Dalam satu perkataannya, Sokrates pernah berkata bahwa ia adalah seekor lalat
pengganggu. Maksudnya, lalat pengganggu bagi yang berkuasa. Selayaknya
pengganggu, bagi sang penguasa, orang-orang seperti dia dirasa sepantasnya
Mungkin perumpamaan tersebut sesuai pula untuk anak jalanan. Fenomena anak jalanan menjadi kenyataan yang cukup mengganggu bagi pemimpin dan penguasa, karena masyarakat yang solider menuntut kewajiban sang penguasa. Sampai kapan masyarakat akan menerima keberadaan anak-anak di jalanan dan diam-diam mengutuk diri karena yang bisa dilakukan hanya memberi sekeping dua keping rupiah, entah ke mana perginya dan entah seperti apa nasib mereka dan entah kapan ada perubahan dalam hal ini :-(
Fakir miskin dan anak-anak terlantar dipelihara oleh negara, demikian kata UUD ’45.
Melindungi segenap bangsa Indonesia dan seluruh tumpah darah Indonesia, memajukan kesejahteraan umum… begitu bunyi Pembukaan (Preambule) UUD 45.
Anak jalanan hanya boleh mendengar tapi tidak boleh ikut menikmati. Indah perkataan tanpa realisasi. Secara teoritis, untuk menuntut perlakuan/perlindungan yang lebih baik, anak jalanan dan orang-orang yang peduli perlu mengorganisasikan diri. Tidak bisa hanya dengan seruan moral. Tapi, yang berlaku adalah hukum rimba, cengkeraman sedemikian berlapis, yang menyebabkan begitu sulitnya sebuah “perjuangan bersama” kaum jalanan.
Terowongan kereta api itu menjadi saksi kematian Kancil ….
Selanjutnya, Heru dan Sugeng menyusul. Keduanya dibunuh. Heru dibunuh oleh mafia asuransi yang memanfaatkan status anak jalanan yang tidak memiliki identitas resmi semacam KTP. Sugeng menjadi korban perseteruan geng atau kelompok preman. Bahkan, sekadar mengubur mayat Sugeng saja susah bukan main, karena pemakaman-pemakaman menolak menyediakan tempat bagi orang yang tidak jelas identitasnya.
Binatang saja dikubur….
demikian lolongan Asih, ibu asuh ketiga anak jalanan tersebut.
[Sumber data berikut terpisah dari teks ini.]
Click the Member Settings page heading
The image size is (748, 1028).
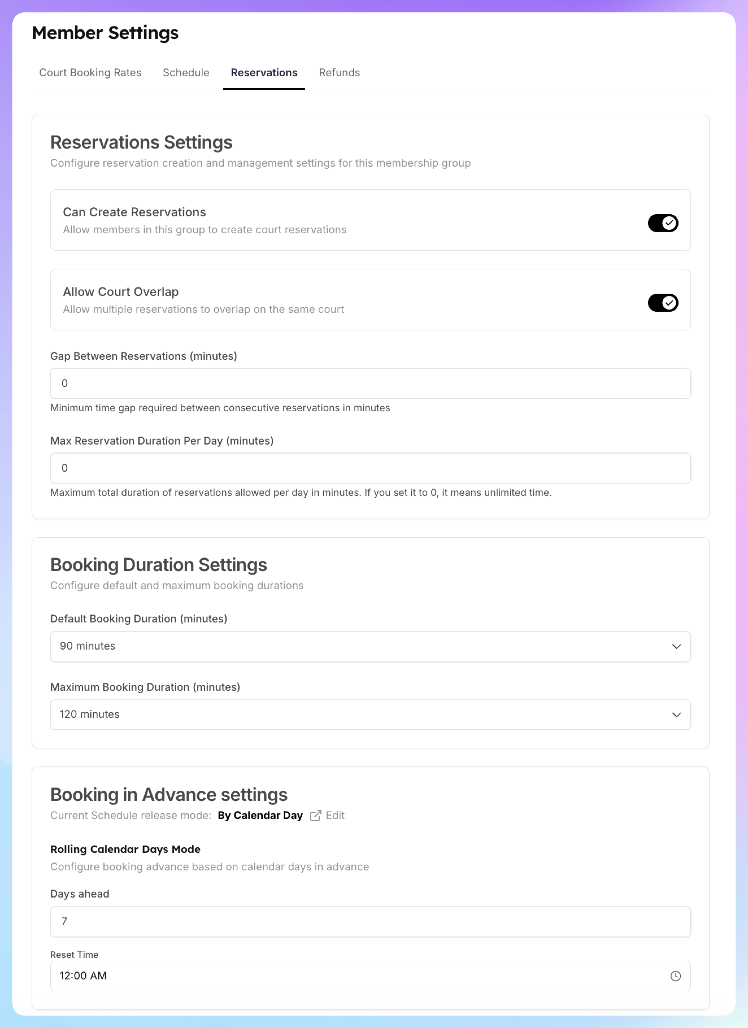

Masa‘ manusia tidak? Kalau begini, siapa yang tidak manusiawi?
Tiga
kejadian yang merenggut nyawa Kancil, Heru, dan Sugeng begitu saja – seolah
nyawa mereka tidak ada harganya – menunjukkan betapa miris posisi mereka dalam
bangunan struktur sosial.
Dalam struktur
yang menindas selalu ada korban. Kali ini, si Lalat Pengganggu tentu saja kalah
oleh sang Raksasa Penindas.Hukum harus tegas dan tidak ada penguasa di negeri ini. seperti halnya yang tercantum di uud 1945 !!
Sekian dari saya semoga bermanfaat lebih dan kurang saya mohon maaf.